In recognition of the benefits of agroforestry, ICIMOD, through its REDD+ Initiative, is promoting the intercropping of paulownia, a deciduous hardwood, and coffee on agricultural lands in Gorkha and Chitwan. A total of 5,000 paulownia (Paulownia tomentosa) trees and 5,000 coffee (Coffee Arabica) saplings have been distributed in Gorkha and Chitwan. Paulownia was ordered from the Himalayan Parbat Nursery at Godavari, while coffee saplings were bought from the Organic Coffee Nursery at Thula Pokhara, Arghakhanchi district. The paulownia saplings will be planted by local communities on farm land and in degraded community forests, religious forests, and school compounds, where they will sequester carbon and provide timber, thereby reducing the pressure on natural forests and contributing to biodiversity conservation.

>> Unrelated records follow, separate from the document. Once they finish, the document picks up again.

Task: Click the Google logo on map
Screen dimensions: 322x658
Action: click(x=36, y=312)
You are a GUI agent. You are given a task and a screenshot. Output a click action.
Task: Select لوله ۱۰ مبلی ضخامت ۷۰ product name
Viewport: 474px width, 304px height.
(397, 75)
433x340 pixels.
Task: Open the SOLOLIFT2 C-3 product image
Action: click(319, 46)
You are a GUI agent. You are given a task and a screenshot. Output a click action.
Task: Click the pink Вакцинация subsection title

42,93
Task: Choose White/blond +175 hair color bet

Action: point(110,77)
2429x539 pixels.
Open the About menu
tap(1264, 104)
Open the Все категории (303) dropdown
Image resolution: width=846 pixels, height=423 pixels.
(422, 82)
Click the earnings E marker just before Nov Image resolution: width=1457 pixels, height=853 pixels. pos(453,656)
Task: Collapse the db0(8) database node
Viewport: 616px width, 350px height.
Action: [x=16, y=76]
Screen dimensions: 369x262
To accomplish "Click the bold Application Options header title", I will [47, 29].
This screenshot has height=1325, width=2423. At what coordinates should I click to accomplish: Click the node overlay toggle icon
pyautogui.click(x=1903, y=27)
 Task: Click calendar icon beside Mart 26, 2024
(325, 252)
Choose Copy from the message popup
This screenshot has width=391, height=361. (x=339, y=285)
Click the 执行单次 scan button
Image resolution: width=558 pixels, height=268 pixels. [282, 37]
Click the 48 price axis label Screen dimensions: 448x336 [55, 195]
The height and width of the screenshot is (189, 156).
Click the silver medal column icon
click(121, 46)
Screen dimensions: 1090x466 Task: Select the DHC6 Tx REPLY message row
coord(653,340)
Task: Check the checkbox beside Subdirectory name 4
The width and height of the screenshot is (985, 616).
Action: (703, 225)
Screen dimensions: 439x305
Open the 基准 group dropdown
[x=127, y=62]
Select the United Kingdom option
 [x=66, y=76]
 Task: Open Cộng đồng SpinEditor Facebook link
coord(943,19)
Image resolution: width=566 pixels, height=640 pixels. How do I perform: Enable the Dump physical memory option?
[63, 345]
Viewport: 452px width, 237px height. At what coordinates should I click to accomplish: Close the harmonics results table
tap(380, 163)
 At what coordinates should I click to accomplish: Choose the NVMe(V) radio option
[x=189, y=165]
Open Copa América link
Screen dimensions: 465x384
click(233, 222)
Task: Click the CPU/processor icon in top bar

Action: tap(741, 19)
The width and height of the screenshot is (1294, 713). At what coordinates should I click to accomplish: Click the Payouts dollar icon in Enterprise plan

The coffee saplings will be planted on private land only and will generate income after four years.

ICIMOD will monitor these agroforestry demonstration sites every four months for up to two years. By 2016, it is expected that many of these sites should be well established, as local communities have shown great enthusiasm for testing this new agroforestry system. If this system is successful, then bee hives and coffee beans processing machines can be co-financed by the project. The success of this model will determine its replicability. This activity has fostered a deeper bond between ICIMOD and the communities in the REDD+ sites. Even earthquake-affected villages have seen this as a great opportunity for rebuilding their farm lands. Such agroforestry systems is one REDD intervention strategy with local co-benefits.